Demokratik konfederal komünalizm- 2

Veysi SARISÖZEN yazdı —

  • Klasik "burjuva demokratik devrimden sosyalist devrime geçiş" dediğimiz, "iki aşamalı devrim" stratejisinden farklı bir yeni düşünceyle karşı karşıyayız. "İki farklı devrim" kavrayışı yerine, birbirini izleyen "iki devrimci süreçten" söz edilmektedir. 
  • Devrimci sürecin ikinci aşaması olarak "komünalist" devrimci süreç insanlığın "kaybettiği komünal cennete", tarihte istisna olan ve ne zaman gerçekleşeceğini kimsenin bilemeyeceği bir "politik ve sosyal devrimi" beklemeden ulaşma imkanını araştırmanın ürünü olarak formüle edildi.
-------
■ Alıştırma Seti
(A) Demokratik konfederal komünalizm yazısına göre "iki farklı devrim" kavrayışı yerine neyden söz edilmektedir?
(B) Demokratik konfederal komünalizm yazısında "Demokratik konfederal komünalizm- 2" ifadesini içeren kelimelerle başlayıp "olarak formüle edildi." ile biten bölümü aynen yazınız.
(C) Demokratik konfederal komünalizm yazısında çift tırnak içinde verilen ifadelerin tamamını sıralayınız.

Toplanan veri kayıtları:
-------
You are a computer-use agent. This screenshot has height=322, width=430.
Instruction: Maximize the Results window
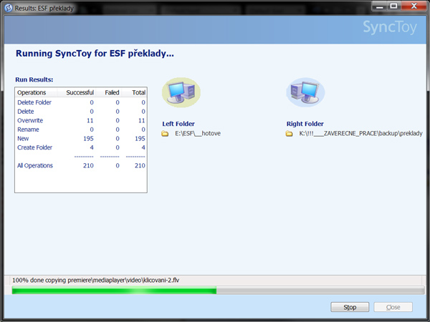392,6
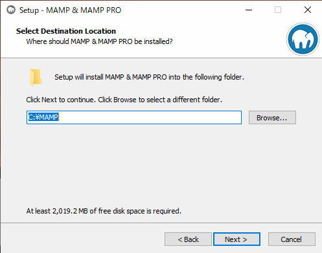This screenshot has height=253, width=322.
Task: Click the free disk space requirement text
Action: (104, 211)
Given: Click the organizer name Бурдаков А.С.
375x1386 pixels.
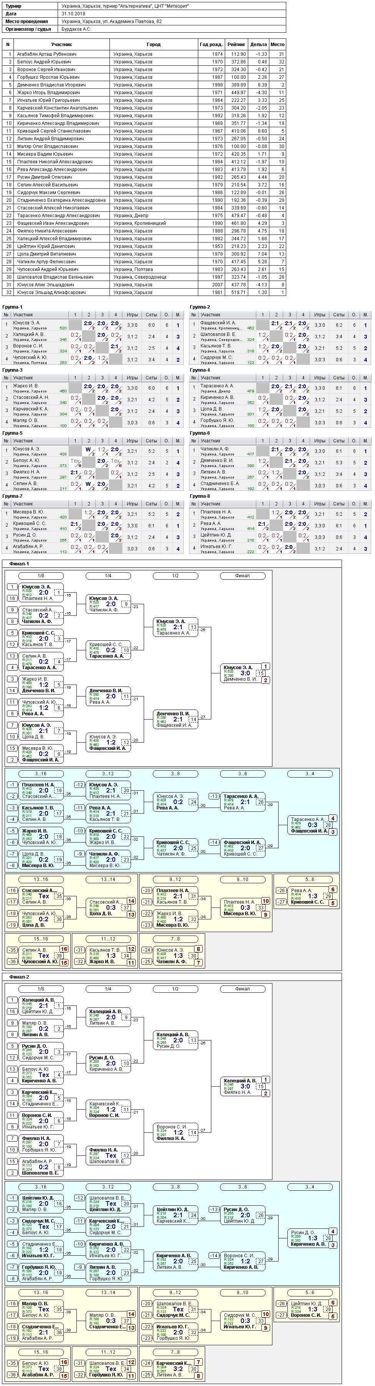Looking at the screenshot, I should coord(76,29).
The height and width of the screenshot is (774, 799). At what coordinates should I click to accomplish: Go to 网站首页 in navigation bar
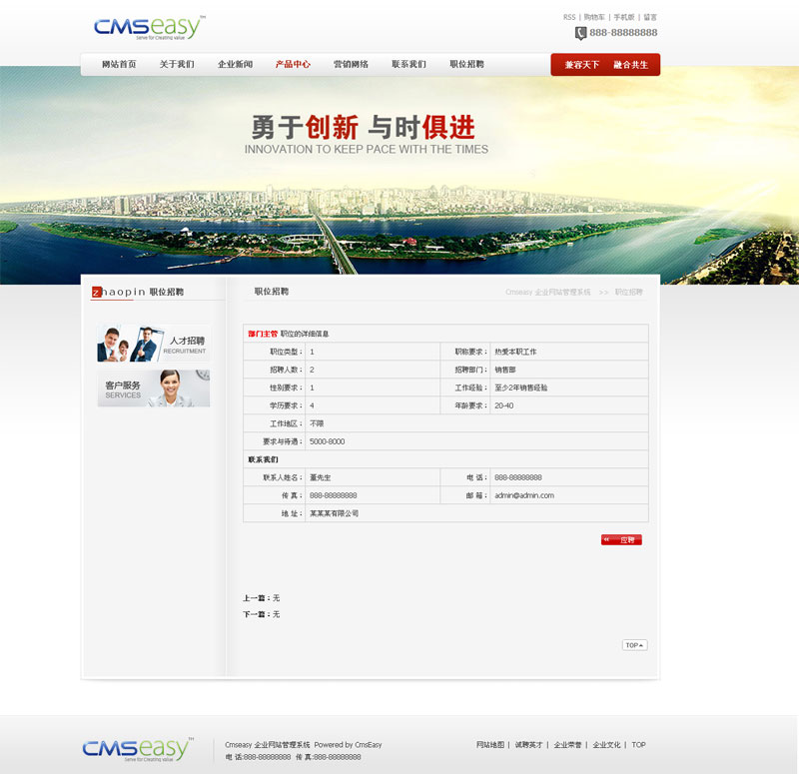[119, 64]
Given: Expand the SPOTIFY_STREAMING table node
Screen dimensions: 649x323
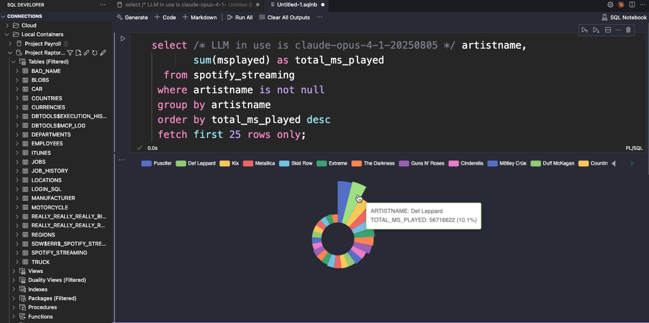Looking at the screenshot, I should coord(17,253).
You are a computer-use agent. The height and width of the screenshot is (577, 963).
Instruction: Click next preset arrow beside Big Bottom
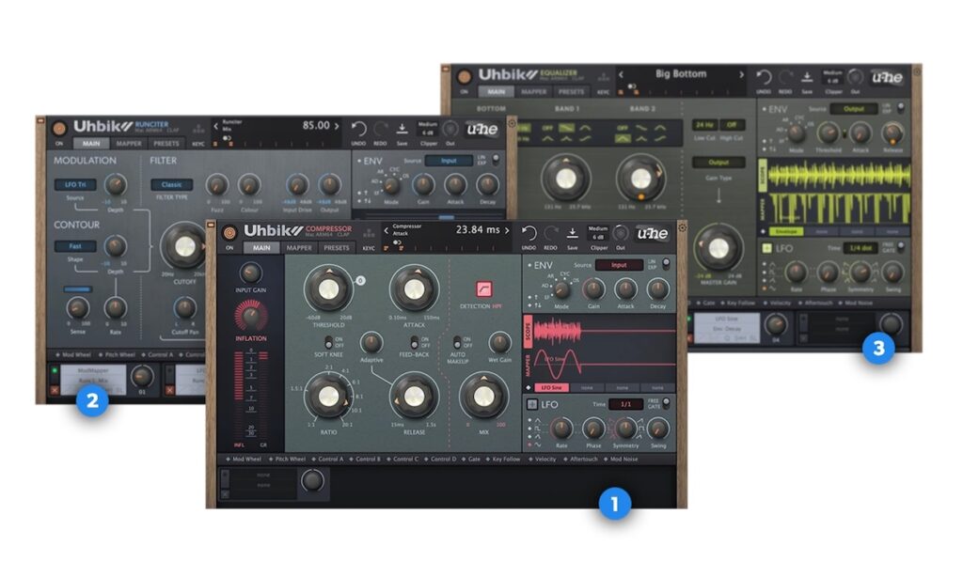click(x=741, y=73)
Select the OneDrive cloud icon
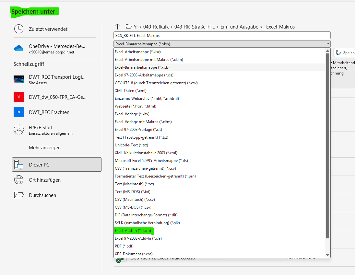This screenshot has width=355, height=275. tap(19, 48)
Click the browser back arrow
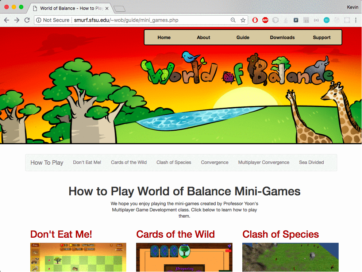 click(7, 20)
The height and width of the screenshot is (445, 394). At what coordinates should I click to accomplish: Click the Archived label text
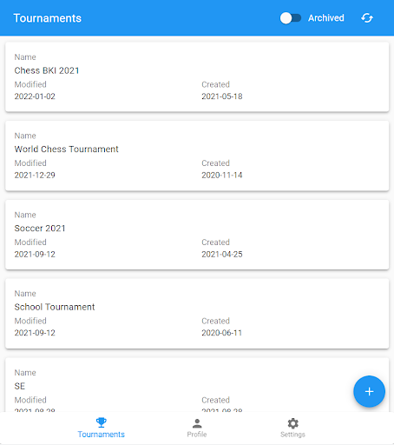(x=326, y=18)
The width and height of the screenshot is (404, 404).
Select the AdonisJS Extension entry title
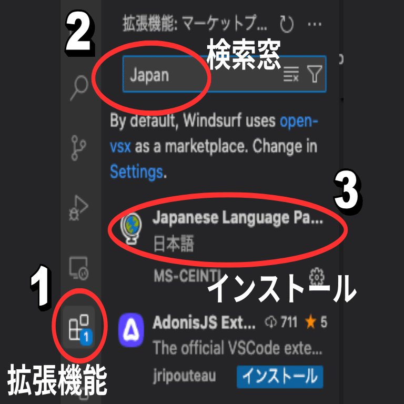click(x=204, y=322)
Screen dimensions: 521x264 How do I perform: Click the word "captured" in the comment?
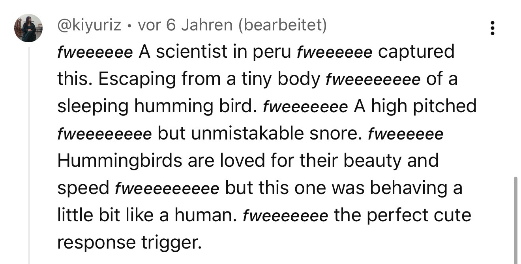pyautogui.click(x=416, y=52)

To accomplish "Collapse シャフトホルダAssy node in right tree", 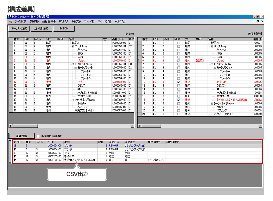I will click(x=212, y=103).
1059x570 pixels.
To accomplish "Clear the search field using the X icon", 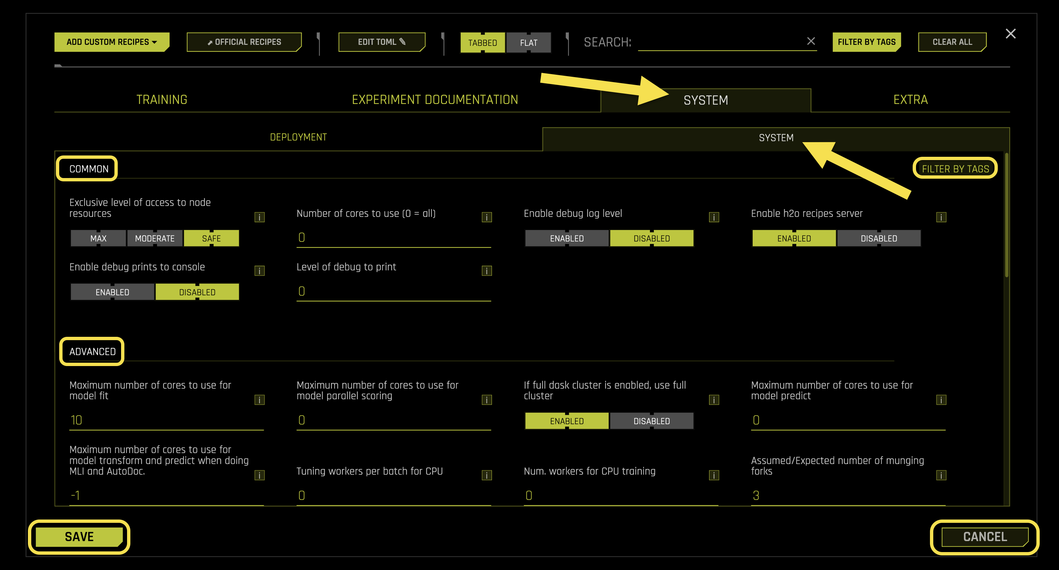I will click(x=812, y=41).
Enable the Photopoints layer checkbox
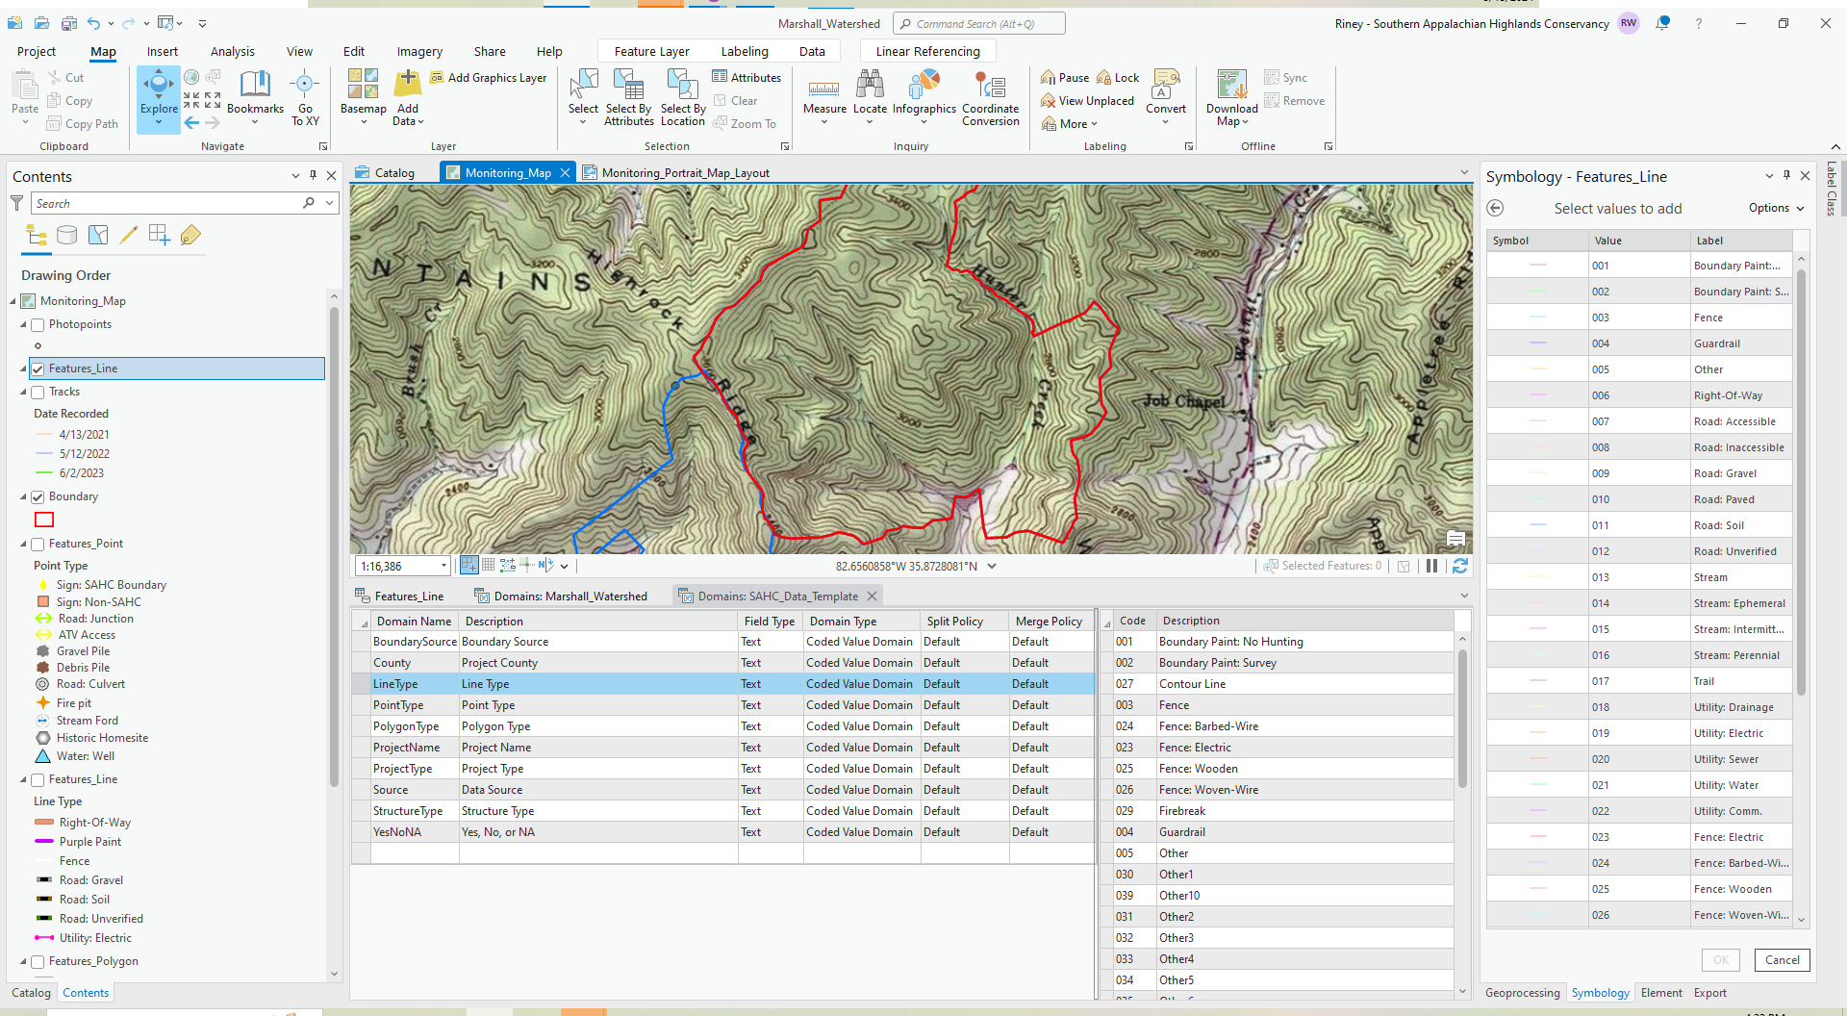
-------
■ Çözümlü Alıştırmalar
(A) Birbirini izleyen "iki devrimci süreçten" söz edilmektedir.

(B)
Demokratik konfederal komünalizm- 2

Veysi SARISÖZEN yazdı —

  • Klasik "burjuva demokratik devrimden sosyalist devrime geçiş" dediğimiz, "iki aşamalı devrim" stratejisinden farklı bir yeni düşünceyle karşı karşıyayız. "İki farklı devrim" kavrayışı yerine, birbirini izleyen "iki devrimci süreçten" söz edilmektedir. 
  • Devrimci sürecin ikinci aşaması olarak "komünalist" devrimci süreç insanlığın "kaybettiği komünal cennete", tarihte istisna olan ve ne zaman gerçekleşeceğini kimsenin bilemeyeceği bir "politik ve sosyal devrimi" beklemeden ulaşma imkanını araştırmanın ürünü olarak formüle edildi.

(C)
"burjuva demokratik devrimden sosyalist devrime geçiş"
"iki aşamalı devrim"
"İki farklı devrim"
"iki devrimci süreçten"
"komünalist"
"kaybettiği komünal cennete"
"politik ve sosyal devrimi"